Submitted to: Journal of Rapid Methods and Automation in Microbiology
Publication Type: Peer Reviewed Journal
Publication Acceptance Date: 5/10/2008
Publication Date: 12/1/2008
Citation: Fan, Y., Pan, F., Paoli, G., Xiao, Y., Sheng, H., Shi, X. 2008. Development of a Multiplex PCR Method for Detection of the Genes Encoding 16S rRNA, Coagulase, Methicillin Resistance and Enterotoxins in Staphylococcus aureus. Journal of Rapid Methods and Automation in Microbiology.16(4):394-411. Interpretive Summary: Staphylococcus aureus is an important disease causing bacterium sometimes present in food. The capacity of Staphylococcus aureus to cause disease, in particular food poisoning, is due to the bacterium’s ability to produce a variety of toxins (staphylococcal enterotoxins). Recently, methicillin-resistant Staphylococcus aureus (MRSA) has become a concern due to an increase in the number of hospital-acquired MRSA infections. This study describes the development of a DNA-based method (multiplex PCR) that allowed the detection S. aureus and determined the bacterium’s potential for the production of enterotoxins and methicillin resistance. This single-tube assay was used to characterize a large collection of Staphylococcus and other bacteria. When coupled with microbiological techniques for isolation of Staphylococcus, this multiplex PCR method could be used to detect and characterize Staphyloccocus aureus from foods, clinical, or environmental samples. In particular, the routine use of this multiplex PCR method for the detection of foodborne S. aureus could be used to monitor the presence of enterotoxins and the emergence of methicillin resistance in a population that, to date, has had a relatively low incidence of methicillin resistance.

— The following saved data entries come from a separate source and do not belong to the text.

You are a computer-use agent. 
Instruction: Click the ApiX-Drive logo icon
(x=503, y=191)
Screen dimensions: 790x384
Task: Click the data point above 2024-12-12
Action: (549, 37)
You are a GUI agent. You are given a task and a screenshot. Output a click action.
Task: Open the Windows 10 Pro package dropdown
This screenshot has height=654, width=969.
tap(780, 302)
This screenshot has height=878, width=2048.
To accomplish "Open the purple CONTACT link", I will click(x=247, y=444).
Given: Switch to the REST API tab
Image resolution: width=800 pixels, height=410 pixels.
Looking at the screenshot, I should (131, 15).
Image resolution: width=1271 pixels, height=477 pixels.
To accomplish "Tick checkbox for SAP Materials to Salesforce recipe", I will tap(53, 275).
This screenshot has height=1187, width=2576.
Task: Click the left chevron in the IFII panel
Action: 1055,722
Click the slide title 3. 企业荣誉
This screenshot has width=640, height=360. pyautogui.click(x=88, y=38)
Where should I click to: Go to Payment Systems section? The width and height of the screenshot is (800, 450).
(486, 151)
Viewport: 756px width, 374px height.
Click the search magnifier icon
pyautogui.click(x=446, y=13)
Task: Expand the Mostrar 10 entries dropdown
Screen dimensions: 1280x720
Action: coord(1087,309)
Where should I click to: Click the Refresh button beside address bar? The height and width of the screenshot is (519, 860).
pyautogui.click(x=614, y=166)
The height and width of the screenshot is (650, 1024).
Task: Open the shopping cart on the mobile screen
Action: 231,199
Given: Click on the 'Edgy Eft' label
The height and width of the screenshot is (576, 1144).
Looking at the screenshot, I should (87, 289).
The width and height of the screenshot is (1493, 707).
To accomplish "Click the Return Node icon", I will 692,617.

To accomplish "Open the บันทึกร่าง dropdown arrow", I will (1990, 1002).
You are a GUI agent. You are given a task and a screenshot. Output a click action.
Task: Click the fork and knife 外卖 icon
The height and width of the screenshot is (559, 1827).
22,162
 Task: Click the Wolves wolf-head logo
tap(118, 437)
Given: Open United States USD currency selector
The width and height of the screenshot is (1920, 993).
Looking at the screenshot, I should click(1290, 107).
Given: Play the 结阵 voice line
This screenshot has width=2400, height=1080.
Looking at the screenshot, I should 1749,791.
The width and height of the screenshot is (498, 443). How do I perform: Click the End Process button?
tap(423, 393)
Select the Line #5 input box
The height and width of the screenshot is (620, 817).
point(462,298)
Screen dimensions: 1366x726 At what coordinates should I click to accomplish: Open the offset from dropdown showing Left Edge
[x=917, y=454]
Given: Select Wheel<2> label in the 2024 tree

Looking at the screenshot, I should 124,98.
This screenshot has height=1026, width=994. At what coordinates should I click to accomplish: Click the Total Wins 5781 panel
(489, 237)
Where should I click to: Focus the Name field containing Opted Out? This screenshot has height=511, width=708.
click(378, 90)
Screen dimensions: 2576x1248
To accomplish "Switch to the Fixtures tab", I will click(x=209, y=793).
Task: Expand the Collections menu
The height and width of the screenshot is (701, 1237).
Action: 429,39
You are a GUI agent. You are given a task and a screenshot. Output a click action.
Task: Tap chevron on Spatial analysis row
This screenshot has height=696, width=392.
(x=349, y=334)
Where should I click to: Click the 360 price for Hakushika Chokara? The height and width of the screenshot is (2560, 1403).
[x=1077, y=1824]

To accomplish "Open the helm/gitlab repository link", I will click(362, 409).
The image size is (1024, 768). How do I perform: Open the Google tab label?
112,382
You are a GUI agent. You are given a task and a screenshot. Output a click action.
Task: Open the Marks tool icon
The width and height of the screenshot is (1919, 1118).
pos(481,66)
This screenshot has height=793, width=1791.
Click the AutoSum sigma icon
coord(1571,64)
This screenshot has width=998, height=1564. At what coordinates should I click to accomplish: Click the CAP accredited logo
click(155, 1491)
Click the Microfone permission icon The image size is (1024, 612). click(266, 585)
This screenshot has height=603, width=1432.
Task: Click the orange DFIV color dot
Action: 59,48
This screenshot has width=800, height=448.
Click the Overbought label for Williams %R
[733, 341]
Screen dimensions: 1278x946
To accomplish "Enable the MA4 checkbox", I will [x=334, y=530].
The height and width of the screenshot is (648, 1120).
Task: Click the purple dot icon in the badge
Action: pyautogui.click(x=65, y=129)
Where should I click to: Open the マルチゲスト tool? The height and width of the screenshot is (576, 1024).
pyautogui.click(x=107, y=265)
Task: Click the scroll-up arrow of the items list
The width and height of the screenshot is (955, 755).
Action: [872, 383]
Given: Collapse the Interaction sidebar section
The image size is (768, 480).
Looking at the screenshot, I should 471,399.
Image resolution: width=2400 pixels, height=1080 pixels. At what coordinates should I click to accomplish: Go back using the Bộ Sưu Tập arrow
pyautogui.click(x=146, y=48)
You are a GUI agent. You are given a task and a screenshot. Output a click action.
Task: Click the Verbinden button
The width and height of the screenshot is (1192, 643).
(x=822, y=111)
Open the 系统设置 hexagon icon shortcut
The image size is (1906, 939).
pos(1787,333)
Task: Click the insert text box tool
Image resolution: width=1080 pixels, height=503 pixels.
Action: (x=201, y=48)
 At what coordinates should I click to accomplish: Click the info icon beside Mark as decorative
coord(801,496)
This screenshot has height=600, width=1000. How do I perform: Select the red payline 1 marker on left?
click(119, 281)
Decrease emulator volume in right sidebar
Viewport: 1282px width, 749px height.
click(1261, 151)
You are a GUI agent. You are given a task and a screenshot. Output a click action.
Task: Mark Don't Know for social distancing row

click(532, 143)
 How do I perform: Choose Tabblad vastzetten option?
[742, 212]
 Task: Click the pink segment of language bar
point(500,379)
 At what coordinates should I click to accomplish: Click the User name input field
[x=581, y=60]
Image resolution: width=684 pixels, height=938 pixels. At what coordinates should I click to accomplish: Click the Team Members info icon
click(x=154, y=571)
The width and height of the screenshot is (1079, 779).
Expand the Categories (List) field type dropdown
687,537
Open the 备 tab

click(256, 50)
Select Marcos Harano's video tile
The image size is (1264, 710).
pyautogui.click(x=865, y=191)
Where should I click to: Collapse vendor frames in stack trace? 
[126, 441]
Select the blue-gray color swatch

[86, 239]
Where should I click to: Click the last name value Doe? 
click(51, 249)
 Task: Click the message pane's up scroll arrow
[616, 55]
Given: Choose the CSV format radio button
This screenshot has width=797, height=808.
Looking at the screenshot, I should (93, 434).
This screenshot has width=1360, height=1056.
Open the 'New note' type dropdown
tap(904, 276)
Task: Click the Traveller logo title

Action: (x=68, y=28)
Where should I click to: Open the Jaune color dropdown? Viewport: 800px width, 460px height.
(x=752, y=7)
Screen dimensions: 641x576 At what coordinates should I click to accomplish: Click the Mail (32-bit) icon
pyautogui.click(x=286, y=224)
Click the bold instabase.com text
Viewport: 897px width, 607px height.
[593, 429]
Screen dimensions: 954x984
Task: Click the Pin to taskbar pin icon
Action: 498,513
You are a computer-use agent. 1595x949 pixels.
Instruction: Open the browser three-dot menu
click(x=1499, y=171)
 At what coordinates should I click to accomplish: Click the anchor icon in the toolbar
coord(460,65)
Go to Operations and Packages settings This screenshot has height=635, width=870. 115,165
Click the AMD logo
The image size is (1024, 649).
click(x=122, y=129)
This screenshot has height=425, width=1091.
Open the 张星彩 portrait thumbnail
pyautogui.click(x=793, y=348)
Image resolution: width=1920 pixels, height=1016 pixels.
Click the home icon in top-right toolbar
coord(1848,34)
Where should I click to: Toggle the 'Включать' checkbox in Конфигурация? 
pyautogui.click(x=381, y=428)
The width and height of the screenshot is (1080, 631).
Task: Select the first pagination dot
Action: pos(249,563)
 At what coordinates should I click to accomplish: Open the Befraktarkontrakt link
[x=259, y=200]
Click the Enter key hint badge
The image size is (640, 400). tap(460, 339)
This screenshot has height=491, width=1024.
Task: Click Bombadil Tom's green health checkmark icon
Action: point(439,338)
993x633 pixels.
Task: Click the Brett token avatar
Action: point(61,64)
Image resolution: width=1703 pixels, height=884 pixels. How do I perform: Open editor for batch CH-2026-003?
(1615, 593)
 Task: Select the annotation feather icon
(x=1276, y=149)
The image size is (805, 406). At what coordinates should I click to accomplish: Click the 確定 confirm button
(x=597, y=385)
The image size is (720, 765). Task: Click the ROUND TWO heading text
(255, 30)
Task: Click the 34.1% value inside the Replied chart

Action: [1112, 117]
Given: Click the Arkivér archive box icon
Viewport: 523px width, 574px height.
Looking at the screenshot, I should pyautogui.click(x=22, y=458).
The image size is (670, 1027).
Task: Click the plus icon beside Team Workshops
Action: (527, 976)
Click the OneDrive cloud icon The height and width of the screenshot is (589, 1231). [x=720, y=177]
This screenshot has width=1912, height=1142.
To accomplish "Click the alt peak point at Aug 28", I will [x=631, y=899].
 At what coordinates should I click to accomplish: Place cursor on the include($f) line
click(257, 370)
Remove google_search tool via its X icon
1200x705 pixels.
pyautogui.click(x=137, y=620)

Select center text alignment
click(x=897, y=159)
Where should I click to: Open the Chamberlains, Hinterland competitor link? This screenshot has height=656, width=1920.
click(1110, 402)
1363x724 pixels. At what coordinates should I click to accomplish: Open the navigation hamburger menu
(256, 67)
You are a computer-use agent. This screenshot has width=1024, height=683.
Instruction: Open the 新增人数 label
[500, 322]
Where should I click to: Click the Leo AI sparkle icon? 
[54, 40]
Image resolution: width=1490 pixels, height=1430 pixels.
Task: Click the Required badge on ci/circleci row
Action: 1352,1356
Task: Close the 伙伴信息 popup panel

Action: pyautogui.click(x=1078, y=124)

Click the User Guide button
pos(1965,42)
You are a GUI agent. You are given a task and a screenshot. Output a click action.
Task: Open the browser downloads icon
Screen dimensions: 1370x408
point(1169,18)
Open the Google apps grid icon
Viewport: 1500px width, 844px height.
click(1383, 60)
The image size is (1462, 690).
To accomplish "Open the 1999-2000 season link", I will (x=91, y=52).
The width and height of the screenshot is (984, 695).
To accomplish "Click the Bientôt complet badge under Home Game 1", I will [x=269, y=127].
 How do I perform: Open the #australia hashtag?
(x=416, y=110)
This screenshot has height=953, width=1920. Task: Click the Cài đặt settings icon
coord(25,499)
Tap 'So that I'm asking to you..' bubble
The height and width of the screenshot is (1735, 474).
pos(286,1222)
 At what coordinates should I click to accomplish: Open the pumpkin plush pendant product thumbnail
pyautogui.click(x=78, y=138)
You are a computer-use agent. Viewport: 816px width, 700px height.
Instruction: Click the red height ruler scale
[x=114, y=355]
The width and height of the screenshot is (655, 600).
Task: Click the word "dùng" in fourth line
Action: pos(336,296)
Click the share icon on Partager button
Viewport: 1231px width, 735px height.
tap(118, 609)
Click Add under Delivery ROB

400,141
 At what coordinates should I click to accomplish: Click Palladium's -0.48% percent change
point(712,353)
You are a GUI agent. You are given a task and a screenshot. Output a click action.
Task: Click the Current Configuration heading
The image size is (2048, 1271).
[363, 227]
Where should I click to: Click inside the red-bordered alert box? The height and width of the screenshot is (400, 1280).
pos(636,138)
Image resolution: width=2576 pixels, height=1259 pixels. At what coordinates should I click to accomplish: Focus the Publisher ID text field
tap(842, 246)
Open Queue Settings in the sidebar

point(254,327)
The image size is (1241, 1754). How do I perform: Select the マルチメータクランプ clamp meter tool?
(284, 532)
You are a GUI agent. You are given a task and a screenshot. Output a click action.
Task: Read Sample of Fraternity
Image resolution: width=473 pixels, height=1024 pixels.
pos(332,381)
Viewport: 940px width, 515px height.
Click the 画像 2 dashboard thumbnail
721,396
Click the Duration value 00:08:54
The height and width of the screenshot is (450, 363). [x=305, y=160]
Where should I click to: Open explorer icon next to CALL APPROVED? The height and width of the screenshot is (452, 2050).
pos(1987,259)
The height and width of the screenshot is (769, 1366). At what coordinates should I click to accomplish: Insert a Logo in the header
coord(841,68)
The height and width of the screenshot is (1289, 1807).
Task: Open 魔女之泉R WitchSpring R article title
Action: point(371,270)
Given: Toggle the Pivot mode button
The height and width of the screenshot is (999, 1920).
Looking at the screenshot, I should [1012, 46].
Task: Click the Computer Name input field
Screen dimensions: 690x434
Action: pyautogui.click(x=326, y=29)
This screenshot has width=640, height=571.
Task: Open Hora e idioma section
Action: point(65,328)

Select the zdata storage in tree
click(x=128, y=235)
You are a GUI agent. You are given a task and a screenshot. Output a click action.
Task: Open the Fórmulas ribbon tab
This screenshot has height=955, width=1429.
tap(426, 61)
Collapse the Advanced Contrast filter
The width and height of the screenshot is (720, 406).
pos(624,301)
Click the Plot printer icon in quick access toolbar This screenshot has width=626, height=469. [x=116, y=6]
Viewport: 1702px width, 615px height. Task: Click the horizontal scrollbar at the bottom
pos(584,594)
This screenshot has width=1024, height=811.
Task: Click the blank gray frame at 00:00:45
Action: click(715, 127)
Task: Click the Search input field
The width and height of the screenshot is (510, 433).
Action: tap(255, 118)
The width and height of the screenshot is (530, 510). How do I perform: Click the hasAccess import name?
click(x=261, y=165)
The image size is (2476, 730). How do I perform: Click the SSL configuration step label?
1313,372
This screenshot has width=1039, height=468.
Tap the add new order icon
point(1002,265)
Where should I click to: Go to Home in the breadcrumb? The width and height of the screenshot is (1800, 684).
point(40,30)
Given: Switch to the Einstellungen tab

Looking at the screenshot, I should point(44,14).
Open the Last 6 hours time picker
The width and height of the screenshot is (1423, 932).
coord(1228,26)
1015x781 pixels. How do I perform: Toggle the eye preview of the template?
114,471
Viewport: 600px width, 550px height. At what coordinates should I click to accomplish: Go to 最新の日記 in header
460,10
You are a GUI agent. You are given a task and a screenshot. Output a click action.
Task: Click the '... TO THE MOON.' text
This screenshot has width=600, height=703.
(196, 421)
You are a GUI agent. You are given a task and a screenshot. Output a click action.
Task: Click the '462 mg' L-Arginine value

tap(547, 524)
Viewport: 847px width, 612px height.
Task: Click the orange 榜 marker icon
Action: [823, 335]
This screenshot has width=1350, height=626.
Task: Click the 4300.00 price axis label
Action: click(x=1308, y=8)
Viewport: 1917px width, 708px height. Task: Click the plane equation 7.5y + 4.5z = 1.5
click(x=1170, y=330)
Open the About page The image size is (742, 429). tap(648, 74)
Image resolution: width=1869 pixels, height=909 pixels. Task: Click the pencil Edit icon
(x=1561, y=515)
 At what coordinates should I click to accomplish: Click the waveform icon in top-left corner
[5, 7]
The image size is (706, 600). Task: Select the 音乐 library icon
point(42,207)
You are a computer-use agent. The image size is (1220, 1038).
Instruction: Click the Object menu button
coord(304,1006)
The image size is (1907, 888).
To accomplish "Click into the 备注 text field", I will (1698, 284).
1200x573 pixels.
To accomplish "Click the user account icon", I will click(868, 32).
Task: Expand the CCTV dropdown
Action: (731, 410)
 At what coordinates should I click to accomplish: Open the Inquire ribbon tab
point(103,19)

Technical Abstract: A multiplex PCR method was developed for simultaneous detection of the genes encoding methicillin resistance (mecA), staphylococcal enterotoxins A, B and C (sea, seb and sec), coagulase (coa) and 16S rRNA. The primers for amplification of the 16S rRNA gene were specific for Staphylococcus spp., and the primers for coa were specific for S. aureus. Amplification conditions, including Mg2+ concentration and annealing temperature, were evaluated. Based on the results, the multiplex PCR was accomplished at an optimal Mg2+ concentration of 1.0 mM and an annealing temperature of 56 deg C. This multiplex PCR method was performed with 71 strains of Staphylococcus aureus and 51 strains of 6 other bacterial species. Among the S. aureus strains tested, 40.0% (28/71) were found to contain the mecA gene. One of the 28 mecA+ strains was not resistant to methicillin. The sea, seb and sec genes were present in 46.6% (34/73), 5.5% (4/73) and 8.2% (6/73) of S. aureus strains, respectively. The sensitivity of this multiplex PCR method was approximately 104.5 pg of genomic DNA per reaction which was equivalent to an estimated 2.4×103 CFU of S. aureus or 3.64×104 copies of genome equivalent.